Planning Guide
Planning for the Best: First Look
As the wedding season here in New England gears up, I consult with my couples for their day-of-timelines, and how to best plan for photography. I have several questions that come up again and again. In this post, I’m going to talk about “first looks”. Whether or not you want to have one sets the stage for much of the schedule for the rest of the day. Ultimately, it’s a personal choice based on any traditions you and your partner might want to honor, and your gut feelings about how you’d both like to experience the day.
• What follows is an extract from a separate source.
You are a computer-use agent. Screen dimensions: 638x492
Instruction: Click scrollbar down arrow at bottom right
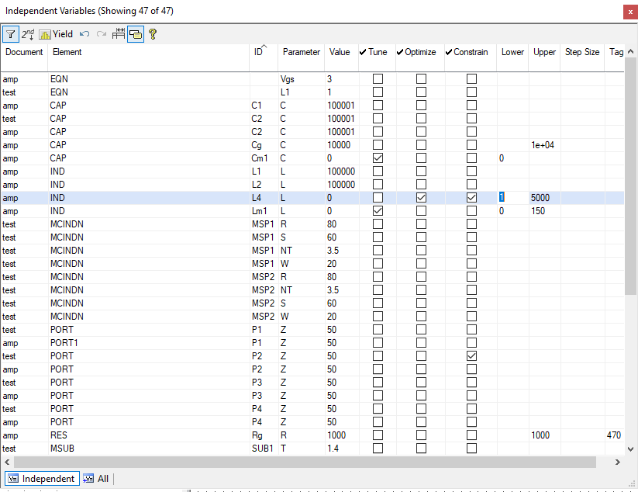coord(631,449)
I personally chose not to do a “first look” when I got married, and it is the one thing that if I went back in time, I would do differently about our wedding. I always imagined that moment you see in movies: the dramatic reveal when the church doors open up with doves flying to show the bride, glowing and backlit and a gasp goes throughout the congregation. We were married in a beautiful garden, not a church, and I did have that moment of drama, but I also felt the overwhelming emotions of love and gratitude, and a bit of stage fright when all of our guests turned towards me to watch me walk down the aisle with my dad. Don’t get me wrong, it was an AMAZING moment for sure! But it was hard to focus on my partner and best friend waiting for me under the pear tree with all of those swells of emotions.
I’ve photographed over a hundred weddings since my own six years ago, and now I realize I would have really liked a moment alone to see my husband-to-be, say hello and give him a big hug before we began the day. After photographing many first looks followed later by that entrance into the ceremony, I realize that these are two totally unique experiences. One is a personal, intimate experience with just the two of you, beginning the day together. The other is a moment you share with all of your wedding guests and it might feel something like “Oh my gosh, sh%t just got real! This is happening!!”
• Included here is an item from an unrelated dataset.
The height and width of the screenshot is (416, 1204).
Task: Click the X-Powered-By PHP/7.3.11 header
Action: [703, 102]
Another big plus for having a moment together before the ceremony is that you have more opportunities for those relaxed, natural feeling candid portraits that are important to so many of my clients. This is one of the things I hear most often when couples meet me for the first time, and tell me why they were drawn to my work. Carving out time, and giving yourselves permission to relax together and be present with each other is key to great photographs, and your experience of the wedding. Whether this happens before, or after the ceremony it’s something I can’t emphasize enough.